In the picture you can see the network settings of the Electrum wallet. Here you can see a number of foreign Electrum Servers, ie foreign full nodes that you can use. However, you can specify your own server to which Electrum will connect and which it will use.

Many wallets have the ability to connect to your own node or an Electrum Server. You can find this option in the settings, or you have to look in the documentation or user forums. For example, the aforementioned Trezor allows to connect to your own Electrum Personal Server, ElectrumX or Electrs via Electrum wallet. This solution will be provided without any worries by just mentioned Nodl.

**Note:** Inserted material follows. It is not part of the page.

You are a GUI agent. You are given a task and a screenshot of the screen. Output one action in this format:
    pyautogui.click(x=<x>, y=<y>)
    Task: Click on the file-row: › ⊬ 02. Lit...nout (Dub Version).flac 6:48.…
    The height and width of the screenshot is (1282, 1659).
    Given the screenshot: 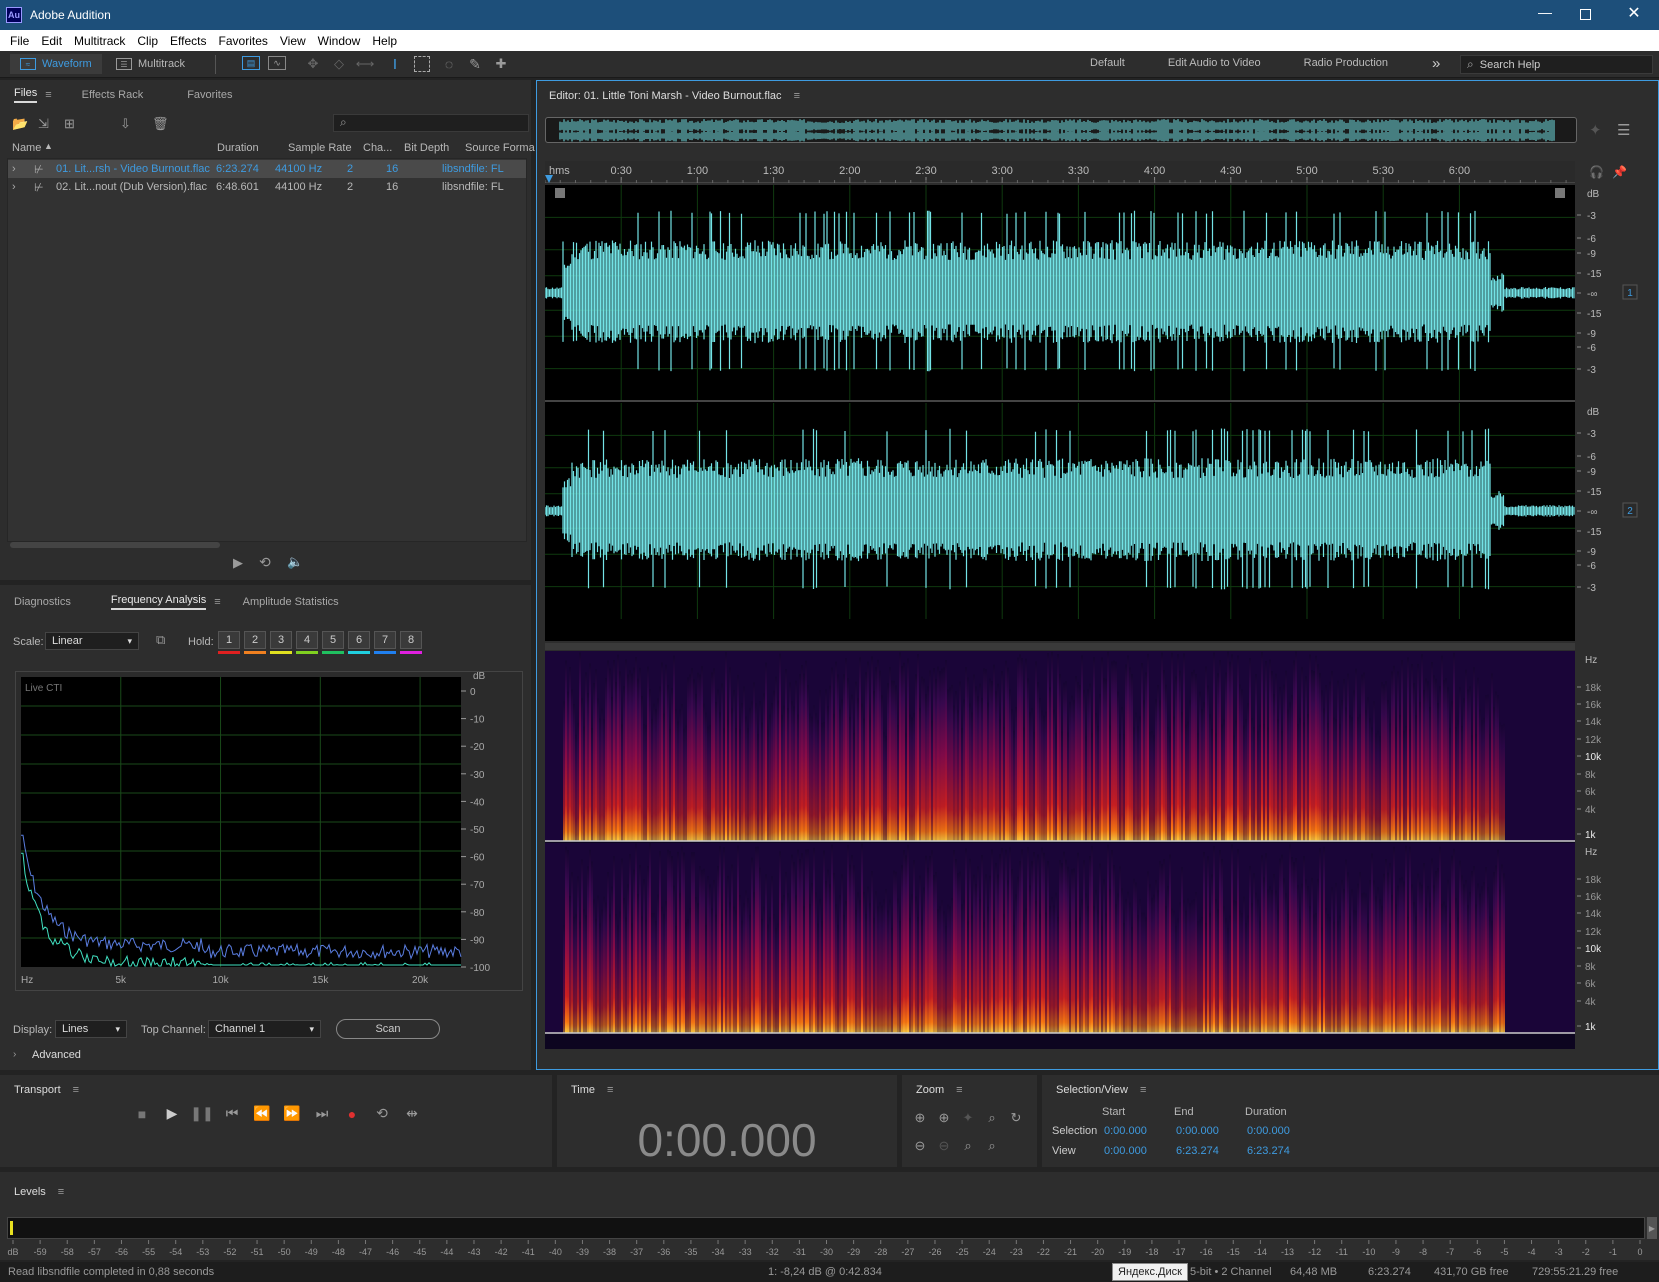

However, Wasabi Wallet offers a pleasantly simple solution for SPV. If it detects a running full node on your computer, it will automatically connect to it. Wasabi is focused on privacy and thanks to its use with your own node, you will reach its high level.

i Mohlo by vás zajímat

Conclusion and why using your own Bitcoin full node makes sense

Using your own Bitcoin full node should be automatic and without a debate. If you believe in Bitcoin and take your security and privacy seriously, using your own full node should be a matter of course for you. In the end, there is nothing left but to get started, abandon old and bad habits and use Bitcoin to get the most out of it, while returning to the bitcoin network and its users the same thing that they provide you for free and without a single question.

Are you using your own Bitcoin full node? If so, thumbs up!
The full node is a powerful tool in the right hands. It is essential for the Bitcoin network infrastructure and at the same time gives you power in the form of great privacy and security. It can be fun, don't be afraid to try it!